Stored records:
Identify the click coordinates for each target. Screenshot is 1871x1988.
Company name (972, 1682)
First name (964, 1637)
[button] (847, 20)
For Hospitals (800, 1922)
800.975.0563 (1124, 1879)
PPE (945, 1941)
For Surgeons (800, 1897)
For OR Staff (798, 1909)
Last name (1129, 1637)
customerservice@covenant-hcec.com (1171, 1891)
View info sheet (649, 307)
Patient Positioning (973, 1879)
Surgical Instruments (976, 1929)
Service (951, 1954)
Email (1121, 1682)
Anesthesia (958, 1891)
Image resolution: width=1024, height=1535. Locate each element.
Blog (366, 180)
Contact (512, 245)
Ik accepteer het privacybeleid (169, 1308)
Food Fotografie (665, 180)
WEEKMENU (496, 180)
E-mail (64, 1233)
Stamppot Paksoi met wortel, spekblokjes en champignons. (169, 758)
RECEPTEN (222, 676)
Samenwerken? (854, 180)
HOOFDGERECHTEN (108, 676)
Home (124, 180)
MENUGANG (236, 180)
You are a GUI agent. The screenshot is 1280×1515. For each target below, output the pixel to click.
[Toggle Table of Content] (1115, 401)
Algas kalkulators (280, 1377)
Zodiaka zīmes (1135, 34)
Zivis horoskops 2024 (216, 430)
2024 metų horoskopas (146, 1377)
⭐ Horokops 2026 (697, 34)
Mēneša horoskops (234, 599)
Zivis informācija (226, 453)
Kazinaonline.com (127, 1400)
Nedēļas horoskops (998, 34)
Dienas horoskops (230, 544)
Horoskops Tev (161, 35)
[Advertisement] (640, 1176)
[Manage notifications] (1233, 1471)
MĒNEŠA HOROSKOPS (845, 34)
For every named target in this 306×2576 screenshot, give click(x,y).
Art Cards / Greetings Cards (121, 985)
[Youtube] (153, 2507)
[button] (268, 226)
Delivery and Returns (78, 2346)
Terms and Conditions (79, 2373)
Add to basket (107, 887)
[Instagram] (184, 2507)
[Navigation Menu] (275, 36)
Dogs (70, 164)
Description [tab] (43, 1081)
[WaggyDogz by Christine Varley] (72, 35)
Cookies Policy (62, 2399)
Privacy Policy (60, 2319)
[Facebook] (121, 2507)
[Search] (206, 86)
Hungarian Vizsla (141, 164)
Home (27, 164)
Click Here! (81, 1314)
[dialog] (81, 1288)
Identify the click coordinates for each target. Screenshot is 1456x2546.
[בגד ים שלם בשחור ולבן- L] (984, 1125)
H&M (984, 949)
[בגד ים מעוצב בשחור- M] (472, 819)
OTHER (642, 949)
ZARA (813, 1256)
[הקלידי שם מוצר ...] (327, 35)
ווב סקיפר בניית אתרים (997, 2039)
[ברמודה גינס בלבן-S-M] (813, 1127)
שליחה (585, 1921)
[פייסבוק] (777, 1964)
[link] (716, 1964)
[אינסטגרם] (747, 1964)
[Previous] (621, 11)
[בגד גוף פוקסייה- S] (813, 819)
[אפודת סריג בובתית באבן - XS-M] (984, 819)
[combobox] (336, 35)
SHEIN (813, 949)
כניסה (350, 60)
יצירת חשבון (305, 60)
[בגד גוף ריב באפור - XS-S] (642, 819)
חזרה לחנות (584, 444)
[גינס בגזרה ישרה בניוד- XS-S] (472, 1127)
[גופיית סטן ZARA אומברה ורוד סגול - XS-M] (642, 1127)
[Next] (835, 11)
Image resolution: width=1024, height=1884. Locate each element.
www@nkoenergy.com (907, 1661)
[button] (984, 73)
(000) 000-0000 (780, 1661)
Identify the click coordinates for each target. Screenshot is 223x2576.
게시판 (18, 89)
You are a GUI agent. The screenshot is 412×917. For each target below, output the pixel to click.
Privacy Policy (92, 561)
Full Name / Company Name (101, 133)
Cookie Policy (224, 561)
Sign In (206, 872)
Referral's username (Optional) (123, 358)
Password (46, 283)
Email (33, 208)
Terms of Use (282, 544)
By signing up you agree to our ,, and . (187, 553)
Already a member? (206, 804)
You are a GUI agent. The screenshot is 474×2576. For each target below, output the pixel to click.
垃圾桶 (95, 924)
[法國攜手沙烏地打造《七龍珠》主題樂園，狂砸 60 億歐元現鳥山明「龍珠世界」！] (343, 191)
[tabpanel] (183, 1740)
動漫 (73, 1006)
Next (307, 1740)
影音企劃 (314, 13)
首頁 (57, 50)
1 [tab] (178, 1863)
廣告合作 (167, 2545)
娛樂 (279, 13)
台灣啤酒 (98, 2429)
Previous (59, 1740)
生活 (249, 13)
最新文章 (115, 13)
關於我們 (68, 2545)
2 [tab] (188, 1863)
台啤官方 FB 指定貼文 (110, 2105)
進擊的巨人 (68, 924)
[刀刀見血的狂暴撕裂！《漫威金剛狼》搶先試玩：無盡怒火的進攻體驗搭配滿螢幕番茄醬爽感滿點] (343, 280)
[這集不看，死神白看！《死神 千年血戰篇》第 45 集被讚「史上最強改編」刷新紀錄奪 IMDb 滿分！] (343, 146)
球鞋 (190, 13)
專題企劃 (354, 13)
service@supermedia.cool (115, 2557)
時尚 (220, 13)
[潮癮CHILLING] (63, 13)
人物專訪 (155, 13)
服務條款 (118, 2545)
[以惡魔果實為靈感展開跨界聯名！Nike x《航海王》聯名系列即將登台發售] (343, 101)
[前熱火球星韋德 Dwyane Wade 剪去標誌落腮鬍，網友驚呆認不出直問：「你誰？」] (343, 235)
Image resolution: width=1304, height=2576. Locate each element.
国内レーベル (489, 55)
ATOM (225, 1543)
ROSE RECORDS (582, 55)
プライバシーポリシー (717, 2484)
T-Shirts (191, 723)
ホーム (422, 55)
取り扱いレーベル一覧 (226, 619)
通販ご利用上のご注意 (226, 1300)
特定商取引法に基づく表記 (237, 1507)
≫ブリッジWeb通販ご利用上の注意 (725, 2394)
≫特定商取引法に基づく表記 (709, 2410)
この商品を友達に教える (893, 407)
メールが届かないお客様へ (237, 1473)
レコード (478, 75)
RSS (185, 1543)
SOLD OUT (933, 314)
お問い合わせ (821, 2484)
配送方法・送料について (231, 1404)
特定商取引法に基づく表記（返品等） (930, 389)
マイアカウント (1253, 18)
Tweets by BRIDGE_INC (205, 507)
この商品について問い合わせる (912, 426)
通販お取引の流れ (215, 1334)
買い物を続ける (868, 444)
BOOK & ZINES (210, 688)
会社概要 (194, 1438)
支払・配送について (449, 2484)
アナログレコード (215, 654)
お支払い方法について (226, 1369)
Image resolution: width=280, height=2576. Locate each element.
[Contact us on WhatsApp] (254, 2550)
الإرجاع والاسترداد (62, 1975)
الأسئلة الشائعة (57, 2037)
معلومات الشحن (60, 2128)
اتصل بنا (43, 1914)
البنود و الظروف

EXERCISE PROMPT
Start at the first line and transcribe the data exactly through the last.

OUTPUT FOR THIS TASK
Identify the click coordinates for each target. Screenshot is 1871x1988.
Company name (972, 1682)
First name (964, 1637)
[button] (847, 20)
For Hospitals (800, 1922)
800.975.0563 (1124, 1879)
PPE (945, 1941)
For Surgeons (800, 1897)
For OR Staff (798, 1909)
Last name (1129, 1637)
customerservice@covenant-hcec.com (1171, 1891)
View info sheet (649, 307)
Patient Positioning (973, 1879)
Surgical Instruments (976, 1929)
Service (951, 1954)
Email (1121, 1682)
Anesthesia (958, 1891)
Image resolution: width=1024, height=1535. Locate each element.
Blog (366, 180)
Contact (512, 245)
Ik accepteer het privacybeleid (169, 1308)
Food Fotografie (665, 180)
WEEKMENU (496, 180)
E-mail (64, 1233)
Stamppot Paksoi met wortel, spekblokjes en champignons. (169, 758)
RECEPTEN (222, 676)
Samenwerken? (854, 180)
HOOFDGERECHTEN (108, 676)
Home (124, 180)
MENUGANG (236, 180)
You are a GUI agent. The screenshot is 1280×1515. For each target below, output the pixel to click.
[Toggle Table of Content] (1115, 401)
Algas kalkulators (280, 1377)
Zodiaka zīmes (1135, 34)
Zivis horoskops 2024 (216, 430)
2024 metų horoskopas (146, 1377)
⭐ Horokops 2026 (697, 34)
Mēneša horoskops (234, 599)
Zivis informācija (226, 453)
Kazinaonline.com (127, 1400)
Nedēļas horoskops (998, 34)
Dienas horoskops (230, 544)
Horoskops Tev (161, 35)
[Advertisement] (640, 1176)
[Manage notifications] (1233, 1471)
MĒNEŠA HOROSKOPS (845, 34)
For every named target in this 306×2576 screenshot, give click(x,y).
Art Cards / Greetings Cards (121, 985)
[Youtube] (153, 2507)
[button] (268, 226)
Delivery and Returns (78, 2346)
Terms and Conditions (79, 2373)
Add to basket (107, 887)
[Instagram] (184, 2507)
[Navigation Menu] (275, 36)
Dogs (70, 164)
Description [tab] (43, 1081)
[WaggyDogz by Christine Varley] (72, 35)
Cookies Policy (62, 2399)
Privacy Policy (60, 2319)
[Facebook] (121, 2507)
[Search] (206, 86)
Hungarian Vizsla (141, 164)
Home (27, 164)
Click Here! (81, 1314)
[dialog] (81, 1288)
Identify the click coordinates for each target. Screenshot is 1456x2546.
[בגד ים שלם בשחור ולבן- L] (984, 1125)
H&M (984, 949)
[בגד ים מעוצב בשחור- M] (472, 819)
OTHER (642, 949)
ZARA (813, 1256)
[הקלידי שם מוצר ...] (327, 35)
ווב סקיפר בניית אתרים (997, 2039)
[ברמודה גינס בלבן-S-M] (813, 1127)
שליחה (585, 1921)
[פייסבוק] (777, 1964)
[link] (716, 1964)
[אינסטגרם] (747, 1964)
[Previous] (621, 11)
[בגד גוף פוקסייה- S] (813, 819)
[אפודת סריג בובתית באבן - XS-M] (984, 819)
[combobox] (336, 35)
SHEIN (813, 949)
כניסה (350, 60)
יצירת חשבון (305, 60)
[בגד גוף ריב באפור - XS-S] (642, 819)
חזרה לחנות (584, 444)
[גינס בגזרה ישרה בניוד- XS-S] (472, 1127)
[גופיית סטן ZARA אומברה ורוד סגול - XS-M] (642, 1127)
[Next] (835, 11)
Image resolution: width=1024, height=1884. Locate each element.
www@nkoenergy.com (907, 1661)
[button] (984, 73)
(000) 000-0000 (780, 1661)
Identify the click coordinates for each target. Screenshot is 223x2576.
게시판 (18, 89)
You are a GUI agent. The screenshot is 412×917. For each target below, output the pixel to click.
Privacy Policy (92, 561)
Full Name / Company Name (101, 133)
Cookie Policy (224, 561)
Sign In (206, 872)
Referral's username (Optional) (123, 358)
Password (46, 283)
Email (33, 208)
Terms of Use (282, 544)
By signing up you agree to our ,, and . (187, 553)
Already a member? (206, 804)
You are a GUI agent. The screenshot is 474×2576. For each target below, output the pixel to click.
垃圾桶 (95, 924)
[法國攜手沙烏地打造《七龍珠》主題樂園，狂砸 60 億歐元現鳥山明「龍珠世界」！] (343, 191)
[tabpanel] (183, 1740)
動漫 (73, 1006)
Next (307, 1740)
影音企劃 (314, 13)
首頁 (57, 50)
1 [tab] (178, 1863)
廣告合作 (167, 2545)
娛樂 (279, 13)
台灣啤酒 (98, 2429)
Previous (59, 1740)
生活 (249, 13)
最新文章 (115, 13)
關於我們 (68, 2545)
2 [tab] (188, 1863)
台啤官方 FB 指定貼文 (110, 2105)
進擊的巨人 (68, 924)
[刀刀見血的狂暴撕裂！《漫威金剛狼》搶先試玩：無盡怒火的進攻體驗搭配滿螢幕番茄醬爽感滿點] (343, 280)
[這集不看，死神白看！《死神 千年血戰篇》第 45 集被讚「史上最強改編」刷新紀錄奪 IMDb 滿分！] (343, 146)
球鞋 (190, 13)
專題企劃 (354, 13)
service@supermedia.cool (115, 2557)
時尚 (220, 13)
[潮癮CHILLING] (63, 13)
人物專訪 (155, 13)
服務條款 (118, 2545)
[以惡魔果實為靈感展開跨界聯名！Nike x《航海王》聯名系列即將登台發售] (343, 101)
[前熱火球星韋德 Dwyane Wade 剪去標誌落腮鬍，網友驚呆認不出直問：「你誰？」] (343, 235)
Image resolution: width=1304, height=2576. Locate each element.
国内レーベル (489, 55)
ATOM (225, 1543)
ROSE RECORDS (582, 55)
プライバシーポリシー (717, 2484)
T-Shirts (191, 723)
ホーム (422, 55)
取り扱いレーベル一覧 (226, 619)
通販ご利用上のご注意 (226, 1300)
特定商取引法に基づく表記 (237, 1507)
≫ブリッジWeb通販ご利用上の注意 (725, 2394)
≫特定商取引法に基づく表記 (709, 2410)
この商品を友達に教える (893, 407)
メールが届かないお客様へ (237, 1473)
レコード (478, 75)
RSS (185, 1543)
SOLD OUT (933, 314)
お問い合わせ (821, 2484)
配送方法・送料について (231, 1404)
特定商取引法に基づく表記（返品等） (930, 389)
マイアカウント (1253, 18)
Tweets by BRIDGE_INC (205, 507)
この商品について問い合わせる (912, 426)
通販お取引の流れ (215, 1334)
買い物を続ける (868, 444)
BOOK & ZINES (210, 688)
会社概要 (194, 1438)
支払・配送について (449, 2484)
アナログレコード (215, 654)
お支払い方法について (226, 1369)
Image resolution: width=280, height=2576. Locate each element.
[Contact us on WhatsApp] (254, 2550)
الإرجاع والاسترداد (62, 1975)
الأسئلة الشائعة (57, 2037)
معلومات الشحن (60, 2128)
اتصل بنا (43, 1914)
البنود و الظروف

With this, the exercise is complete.